He was her …North, South, East, and West

Then one Mother’s Day, a fatal stroke, and in days her husband was gone. I have borrowed part of a line from W.H. Auden’s poem, “Funeral Blues” quoted in the movie, Four Weddings and a Funeral.  

I imagine the poem is used often. The same way people reach for commercial sympathy cards. Let someone else find the difficult words. I do know words fail me when confronted with acknowledging someone’s death.


He was my North, my South, my East and West,

My working week and my Sunday rest, 

My noon, my midnight, my talk, my song;

I thought that love would last forever: I was wrong.


 

Above in my title, I substituted Auden’s “me” for “He.” While reading A Balanced Life, a memoir by Patricia Schultheis, I remembered Auden’s poem. Last week I mentioned the SMK creative nonfiction essay, “The Country Where I Live.” The combination of the Franz Kafka quote, the memoir, the narrative essay, led me to feel the “Guilty Blues.”  Why?  Not easy to explain in a page of prose.

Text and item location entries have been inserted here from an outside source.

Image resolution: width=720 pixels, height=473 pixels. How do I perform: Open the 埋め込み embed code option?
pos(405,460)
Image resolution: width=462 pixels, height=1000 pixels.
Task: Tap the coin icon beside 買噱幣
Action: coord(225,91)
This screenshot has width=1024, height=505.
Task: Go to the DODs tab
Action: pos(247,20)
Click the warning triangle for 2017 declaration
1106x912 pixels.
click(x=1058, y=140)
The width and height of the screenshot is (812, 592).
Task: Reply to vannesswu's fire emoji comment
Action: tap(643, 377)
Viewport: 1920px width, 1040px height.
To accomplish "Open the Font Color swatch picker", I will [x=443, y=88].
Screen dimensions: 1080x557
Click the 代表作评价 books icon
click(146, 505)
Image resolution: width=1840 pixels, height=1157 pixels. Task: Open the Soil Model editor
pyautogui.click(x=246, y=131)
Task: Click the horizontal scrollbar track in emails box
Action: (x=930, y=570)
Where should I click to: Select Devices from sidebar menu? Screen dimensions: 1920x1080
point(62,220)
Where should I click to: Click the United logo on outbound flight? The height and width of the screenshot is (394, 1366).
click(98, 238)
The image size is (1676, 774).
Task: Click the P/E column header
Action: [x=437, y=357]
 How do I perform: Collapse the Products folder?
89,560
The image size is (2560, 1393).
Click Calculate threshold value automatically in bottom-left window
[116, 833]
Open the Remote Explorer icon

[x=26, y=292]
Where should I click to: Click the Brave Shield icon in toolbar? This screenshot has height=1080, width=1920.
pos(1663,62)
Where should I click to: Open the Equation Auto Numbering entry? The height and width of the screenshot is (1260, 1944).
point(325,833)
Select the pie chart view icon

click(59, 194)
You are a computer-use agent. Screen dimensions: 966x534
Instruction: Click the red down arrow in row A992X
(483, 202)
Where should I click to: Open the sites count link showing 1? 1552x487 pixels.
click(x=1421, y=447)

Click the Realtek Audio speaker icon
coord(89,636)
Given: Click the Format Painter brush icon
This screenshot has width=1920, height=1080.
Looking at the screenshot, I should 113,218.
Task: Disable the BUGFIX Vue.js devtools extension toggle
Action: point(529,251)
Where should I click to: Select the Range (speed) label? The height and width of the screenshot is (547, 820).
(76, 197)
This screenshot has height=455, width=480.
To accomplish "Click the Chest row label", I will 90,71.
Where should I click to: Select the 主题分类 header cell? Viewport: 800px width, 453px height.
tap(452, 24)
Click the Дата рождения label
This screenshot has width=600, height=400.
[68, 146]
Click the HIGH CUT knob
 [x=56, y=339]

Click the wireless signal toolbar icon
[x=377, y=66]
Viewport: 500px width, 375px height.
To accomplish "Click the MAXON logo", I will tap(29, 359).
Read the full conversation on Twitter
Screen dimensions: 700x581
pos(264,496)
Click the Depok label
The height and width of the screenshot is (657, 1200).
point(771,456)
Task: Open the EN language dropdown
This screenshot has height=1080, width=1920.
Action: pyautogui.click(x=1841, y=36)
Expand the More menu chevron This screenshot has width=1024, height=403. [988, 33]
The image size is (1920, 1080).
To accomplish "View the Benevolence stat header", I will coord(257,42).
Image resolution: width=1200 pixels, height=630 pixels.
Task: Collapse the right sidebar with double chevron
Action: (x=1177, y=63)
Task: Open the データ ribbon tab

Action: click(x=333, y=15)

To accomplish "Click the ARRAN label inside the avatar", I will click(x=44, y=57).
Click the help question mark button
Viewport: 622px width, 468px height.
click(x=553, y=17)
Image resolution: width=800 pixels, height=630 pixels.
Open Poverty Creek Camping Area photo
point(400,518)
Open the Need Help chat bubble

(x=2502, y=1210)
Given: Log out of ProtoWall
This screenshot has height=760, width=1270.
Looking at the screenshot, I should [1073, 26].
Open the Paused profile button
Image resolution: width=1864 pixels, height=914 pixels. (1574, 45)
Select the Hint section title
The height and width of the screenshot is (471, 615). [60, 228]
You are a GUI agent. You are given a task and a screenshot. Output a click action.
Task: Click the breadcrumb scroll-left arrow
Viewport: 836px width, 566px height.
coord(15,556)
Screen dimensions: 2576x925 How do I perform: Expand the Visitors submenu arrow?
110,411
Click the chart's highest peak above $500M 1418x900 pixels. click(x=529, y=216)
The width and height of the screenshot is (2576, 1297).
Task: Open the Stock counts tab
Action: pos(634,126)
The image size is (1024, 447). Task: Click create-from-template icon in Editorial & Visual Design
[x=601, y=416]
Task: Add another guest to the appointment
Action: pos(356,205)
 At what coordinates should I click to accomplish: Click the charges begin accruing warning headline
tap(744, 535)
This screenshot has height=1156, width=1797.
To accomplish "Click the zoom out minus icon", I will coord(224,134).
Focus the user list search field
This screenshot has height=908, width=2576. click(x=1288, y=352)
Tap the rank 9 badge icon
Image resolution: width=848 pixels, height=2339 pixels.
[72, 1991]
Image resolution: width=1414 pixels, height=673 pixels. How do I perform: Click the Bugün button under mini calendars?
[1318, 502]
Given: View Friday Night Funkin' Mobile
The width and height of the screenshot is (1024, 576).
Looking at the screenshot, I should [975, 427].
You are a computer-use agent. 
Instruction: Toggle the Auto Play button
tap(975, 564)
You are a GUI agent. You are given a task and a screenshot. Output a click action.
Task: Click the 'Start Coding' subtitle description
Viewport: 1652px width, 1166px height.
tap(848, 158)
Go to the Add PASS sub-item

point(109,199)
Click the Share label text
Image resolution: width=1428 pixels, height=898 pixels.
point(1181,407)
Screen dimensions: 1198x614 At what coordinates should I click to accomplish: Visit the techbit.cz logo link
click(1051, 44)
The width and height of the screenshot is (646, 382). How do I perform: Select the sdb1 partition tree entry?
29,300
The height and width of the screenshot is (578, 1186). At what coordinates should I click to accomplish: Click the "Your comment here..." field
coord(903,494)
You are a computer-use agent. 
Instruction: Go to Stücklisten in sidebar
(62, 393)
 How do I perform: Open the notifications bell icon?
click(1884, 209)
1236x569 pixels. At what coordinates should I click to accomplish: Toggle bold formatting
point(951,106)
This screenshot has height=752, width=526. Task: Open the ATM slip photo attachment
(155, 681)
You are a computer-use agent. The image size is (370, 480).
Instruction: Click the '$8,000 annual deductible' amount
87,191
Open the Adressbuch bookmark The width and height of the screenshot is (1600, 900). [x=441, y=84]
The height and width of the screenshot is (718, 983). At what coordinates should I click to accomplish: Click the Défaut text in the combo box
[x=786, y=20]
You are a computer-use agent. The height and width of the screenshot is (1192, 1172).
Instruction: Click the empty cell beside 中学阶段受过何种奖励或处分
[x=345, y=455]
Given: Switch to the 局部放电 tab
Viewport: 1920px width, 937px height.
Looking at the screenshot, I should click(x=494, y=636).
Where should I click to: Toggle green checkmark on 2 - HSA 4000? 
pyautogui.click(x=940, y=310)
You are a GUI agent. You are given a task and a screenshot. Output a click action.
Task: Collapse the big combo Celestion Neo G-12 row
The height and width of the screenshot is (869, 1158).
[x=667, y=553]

Simply stated, I believe that countless friendships have ruptured because of Donald Trump. And this rupture relates to something I find vexing in our culture. Maybe I say this after living in a country where there was no separation of religion and state. I do know I feel annoyed if someone in the USA tells me their religion and politics are no one else’s business.  I respect anyone reciting, “I believe in God the Father Almighty,” with its declarative first person.  But what about, “We the People?”  I think the plural suggests openness about political beliefs, not a scrupulous and earnest piety of “no one else’s business.”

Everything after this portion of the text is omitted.